Inspirado na nobreza das silhuetas dos veleiros da America’s Cup, o primeiro J12 viu a luz do dia, pela mão de Jacques Helleu, director artístico da Chanel, em 2000. Vestido de cerâmica preta, o novo relógio da Maison veio revolucionar os códigos relojoeiros pré-estabelecidos, apresentando-se como um modelo desportivo unissexo, resistente à água até 200 metros e incrivelmente resistente, graças à utilização de cerâmica de alta tecnologia.

Três anos após o seu lançamento, regressou às luzes da ribalta, agora em branco integral.

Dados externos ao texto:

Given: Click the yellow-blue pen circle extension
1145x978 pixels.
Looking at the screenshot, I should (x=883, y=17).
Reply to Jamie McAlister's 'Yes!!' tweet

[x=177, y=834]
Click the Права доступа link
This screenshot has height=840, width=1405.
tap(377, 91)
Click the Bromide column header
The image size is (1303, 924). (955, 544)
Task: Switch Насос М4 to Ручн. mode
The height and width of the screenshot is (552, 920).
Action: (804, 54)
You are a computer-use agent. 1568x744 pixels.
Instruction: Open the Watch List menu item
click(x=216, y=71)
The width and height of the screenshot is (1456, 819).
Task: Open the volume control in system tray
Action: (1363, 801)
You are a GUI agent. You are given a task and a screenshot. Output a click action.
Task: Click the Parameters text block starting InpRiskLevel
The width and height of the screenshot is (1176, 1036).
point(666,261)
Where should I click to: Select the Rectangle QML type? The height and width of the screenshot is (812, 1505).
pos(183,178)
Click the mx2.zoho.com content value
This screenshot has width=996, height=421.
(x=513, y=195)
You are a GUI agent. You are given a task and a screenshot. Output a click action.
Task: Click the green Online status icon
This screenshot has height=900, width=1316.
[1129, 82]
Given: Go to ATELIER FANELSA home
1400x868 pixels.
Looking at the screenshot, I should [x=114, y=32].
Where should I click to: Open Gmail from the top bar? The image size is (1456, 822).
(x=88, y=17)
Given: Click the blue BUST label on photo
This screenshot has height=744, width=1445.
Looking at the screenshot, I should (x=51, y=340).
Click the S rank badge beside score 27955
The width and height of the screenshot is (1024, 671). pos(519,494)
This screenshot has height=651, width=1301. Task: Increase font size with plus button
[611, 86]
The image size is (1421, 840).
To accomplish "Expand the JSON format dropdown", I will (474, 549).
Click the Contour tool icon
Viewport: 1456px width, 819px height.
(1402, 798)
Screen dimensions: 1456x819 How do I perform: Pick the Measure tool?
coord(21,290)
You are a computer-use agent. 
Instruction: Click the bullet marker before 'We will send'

Desde então, inúmeras variações técnicas e joalheiras se seguiram, desde o J12 Turbilhão (2005), ao J12 Calibre 3125, equipado com um movimento automático da Audemars Piguet personalizado exclusivamente para a Chanel (2008), passando pelo J12 Misterioso Retrógrado de 2010.

Agora, nas vésperas do 20.º aniversário, Arnaud Chastaingt, directora do Estúdio de Criação Relojoeira da Chanel, oferece ao J12 uma renovação, mantendo intocável a identidade que deu origem ao seu sucesso. Esteticamente falando, o novo J12 parece exactamente o mesmo, com ligeiras actualizações. Disponível numa caixa de 38 mm, em cerâmica preta ou branca, o modelo de 2019 apresenta mostradores lacados a condizer com o material da caixa.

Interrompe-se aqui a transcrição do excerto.